Etty falls in love with Spier. However in the process of her relationship she develops a religious sensibility which gives her daily diary entries an enormous spiritual dimension.  The word “God” appears often in her entries and she develops an intense dialogue with the divine.  But her dialogue leads her into meditation and prayerful silence.  She records that in a conversation with Spier one day he said “you know meditation is beautiful”.  Etty  then says “that sort of comment does not sound sentimental or mystical or extravagant when it comes from him, but serious and almost matter-of-fact.  Next time I’ll ask him, no doubt very childishly, “How does one meditate?  Can I learn it too?”

In a diary entry of June 8th, 1941 Etty has begun to meditate.  It reads as follows:

SUNDAY MORNING, 9.30.  I think that I’ll do it anyway: I’ll ‘turn inward’ for half an hour each morning before work, and listen to my inner voice.  Lose myself.  You could also call it meditation.  I am still a bit wary of that word.  But anyway, why not?  A quiet half-hour within yourself.  It’s not enough just to move your arms and legs and all the other muscles about in the bathroom each morning.  We are body and spirit.  And half an hour of exercises combined with half an hour of meditation can set the tone for the whole day.
But it’s not so simple, that sort of ‘quiet hour’.  It has to be learnt.  A lot of unimportant inner litter and bits and pieces have to be swept out first.  Even a small head can be piled high inside with irrelevant distractions....the clutter is ever present.  So let this be the aim of the meditation: to turn one’s innermost being into a vast empty plain, with none of that treacherous undergrowth to impede the view.  So that something of God can enter you, and something of ‘Love’ too.

However Etty’s spiritual development through meditation did not lead her into a solitary withdrawal from life but into the thick of the world of activity and giving herself to others.  She throws herself into concern for social justice, service to the suffering and oppressed and this continues until her death.  She had made a conscious decision “to share her peoples fate”.

Etty soon feels the need to free herself from the obsessive attachment to Spier. .However  Spier dies in 1942 but Etty has already come to love the message more than the messenger.  Eventually God becomes the most vital aspect of her life.  In one of her diary entries she writes:

There is a deep well inside me, and in it God dwells...There are people who pray with their eyes turned to Heaven, they seek God outside themselves.  And there are those who bow their heads and bury their faces in their hands.  I think that they seek God inside.

Etty is one of the latter seeking God inside and she continues, “All that is left is the will to yield myself up to God...a desire to kneel down sometimes pulses through my body or rather my body seems made and meant for the act of kneeling.  Observers point out that Etty lived and died a Jew but her insights into the teaching of Jesus are deep and incisive and played a major role in her spiritual development.

Here are a few excerpts from Etty’s diaries that Canadian theologian Gregory Baum, editor  emeritus of the Canadian journal The Ecumenist, says “are rare documents of religious faith and reflect a deep level of mysticism”

True peace will come only when every individual finds peace within themselves, when we have all vanquished and transformed our hatred                          for our fellow human brings into love one day. Perhaps that is asking too much, but it is, however, the only solution.
#####
TASK LIST:
- 1) Transcribe the stretch of the passage on Etty's diaries from "Here are a few" through "the only solution.".
- 2) Render this sentence from the passage on Etty's diaries into French: "Etty soon feels the need to free herself from the obsessive attachment to Spier."
- 3) Write the next part of the passage on Etty's diaries, picking up after its final sentence.
The data that follows the passage on Etty's diaries is not required for any of the work here.

INFORMATION PROVIDED:
#####
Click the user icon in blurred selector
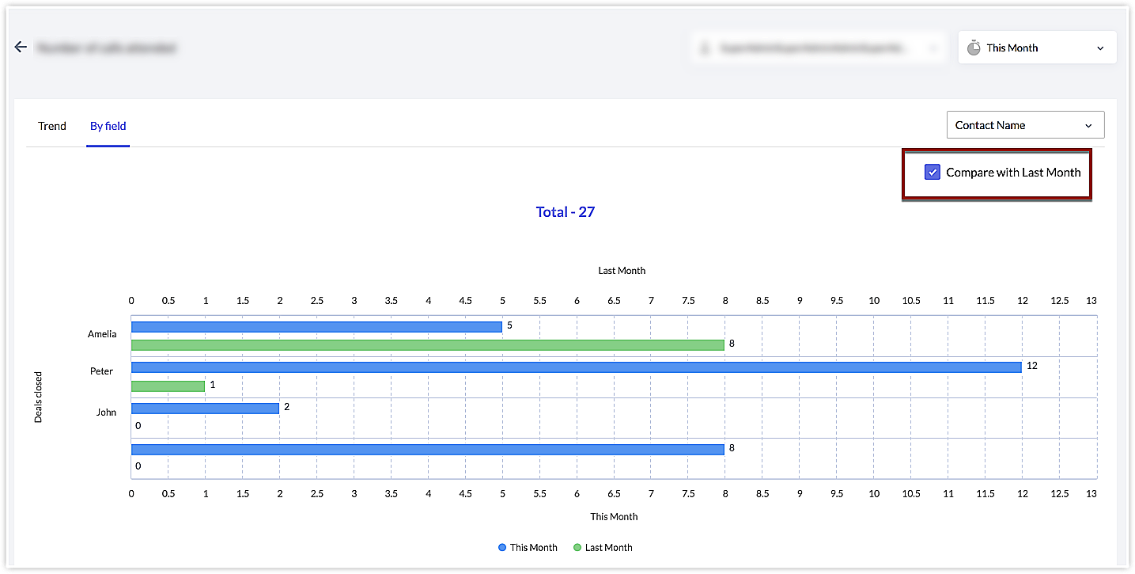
#####
TASK-BY-TASK ANSWERS:
- 1)
Here are a few excerpts from Etty’s diaries that Canadian theologian Gregory Baum, editor  emeritus of the Canadian journal The Ecumenist, says “are rare documents of religious faith and reflect a deep level of mysticism”

True peace will come only when every individual finds peace within themselves, when we have all vanquished and transformed our hatred                          for our fellow human brings into love one day. Perhaps that is asking too much, but it is, however, the only solution.

- 2) Etty ressent bientôt le besoin de se libérer de son attachement obsessionnel à Spier.

- 3)
But I refresh myself from day to day at the original source, life itself, and I rest from time to time in prayer.  And what those who say, ‘you live too intensely,’ do not know, is that one can withdraw into prayer as into a convent cell and leave again with renewed strength and with peace regained.

Truly my life is a long listening to myself and, to others and to God. And if I say that I listen, it is really God who listens inside me, the most essential and the deepest in me listening to the most essential and deepest in others.  God to God.

And I know for certain that there will be a continuity between the life I have led and the life about to begin.  Because my life is                                            increasingly an inner one and the outer setting matters less and less.

I keep following my own inner voice even in this madhouse, with a hundred people chattering.  There is a vast silence in me that continues                        to grow.

There is a really deep well inside me.  And in it dwells God.  Some-times I am there too.  But more often stones and grit block the well,                             and God is buried beneath.  Then He must be dug out again.

One ought to be able to live without books, without anything. There will always be a small patch of sky above, and there will always be enough space to fold two hands in prayer.                                                           

For once you have begun to walk with God, you need only keep  on walking with Him and life becomes one long stroll.

I draw prayer round me like a dark protective wall, withdraw inside  it as one might into a convent cell and then step outside again  calmer and stronger and more collected again.

And isn’t it true that one can pray anywhere, in a wooden barracks just as well as in a stone monastery, or indeed, anywhere on this earth where God, in these troubled times, feels like casting his likeness.

One must always carry a great silence within one, a silence, into which one can always withdraw, even in the midst of all the hustle and bustle and in the midst of the most animated conversation.  One must always keep drawing fresh strength from within oneself...

On November 30, 1943, Etty died in a swirl of Zyklon B gas at Auschwitz. She had shared her peoples fate.  The drop of water that had been Etty Hillesum fell into the ocean of love and returned to her God.